- **TASK DIRECTIONS**: Copy out every line of the items below word for word, and leave out the pictures.

- **EXTRACTED INFORMATION**:
+--

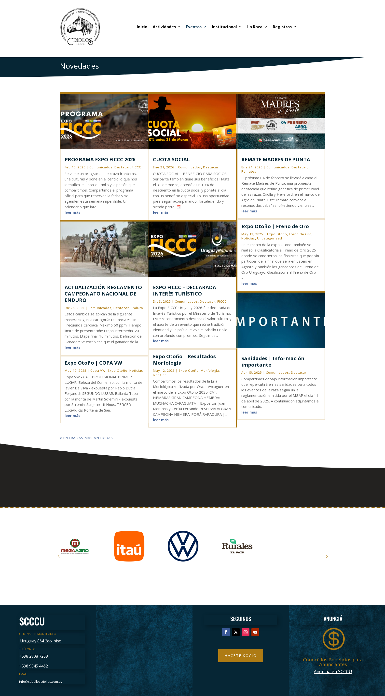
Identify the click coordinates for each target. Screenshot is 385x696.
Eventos (194, 27)
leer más (72, 212)
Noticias (136, 370)
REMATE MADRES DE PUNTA (275, 159)
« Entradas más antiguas (86, 437)
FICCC (136, 167)
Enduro (137, 308)
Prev (59, 556)
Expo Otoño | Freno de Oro (275, 226)
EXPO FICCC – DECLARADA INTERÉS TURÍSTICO (184, 290)
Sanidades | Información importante (272, 361)
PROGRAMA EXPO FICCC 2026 (100, 159)
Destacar (122, 167)
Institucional (224, 27)
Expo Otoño (117, 370)
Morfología (210, 370)
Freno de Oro (300, 234)
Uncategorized (269, 238)
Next (326, 556)
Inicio (142, 27)
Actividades (164, 27)
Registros (282, 27)
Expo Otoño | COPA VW (93, 362)
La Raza (254, 27)
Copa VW (98, 370)
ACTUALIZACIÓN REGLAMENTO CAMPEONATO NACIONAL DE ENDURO (103, 293)
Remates (248, 171)
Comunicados (100, 167)
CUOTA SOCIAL (171, 159)
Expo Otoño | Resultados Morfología (184, 359)
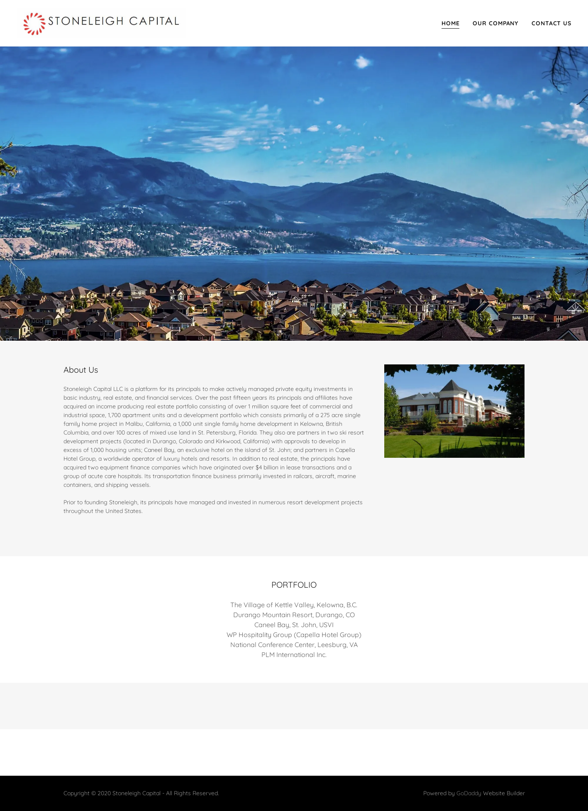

+--

- **SOLUTION BELOW**:
Identify the click coordinates for each target. Screenshot is 385x696.
Eventos (194, 27)
leer más (72, 212)
Noticias (136, 370)
REMATE MADRES DE PUNTA (275, 159)
« Entradas más antiguas (86, 437)
FICCC (136, 167)
Enduro (137, 308)
Prev (59, 556)
Expo Otoño | Freno de Oro (275, 226)
EXPO FICCC – DECLARADA INTERÉS TURÍSTICO (184, 290)
Sanidades | Información importante (272, 361)
PROGRAMA EXPO FICCC 2026 (100, 159)
Destacar (122, 167)
Institucional (224, 27)
Expo Otoño (117, 370)
Morfología (210, 370)
Freno de Oro (300, 234)
Uncategorized (269, 238)
Next (326, 556)
Inicio (142, 27)
Actividades (164, 27)
Registros (282, 27)
Expo Otoño | COPA VW (93, 362)
La Raza (254, 27)
Copa VW (98, 370)
ACTUALIZACIÓN REGLAMENTO CAMPEONATO NACIONAL DE ENDURO (103, 293)
Remates (248, 171)
Comunicados (100, 167)
CUOTA SOCIAL (171, 159)
Expo Otoño | Resultados Morfología (184, 359)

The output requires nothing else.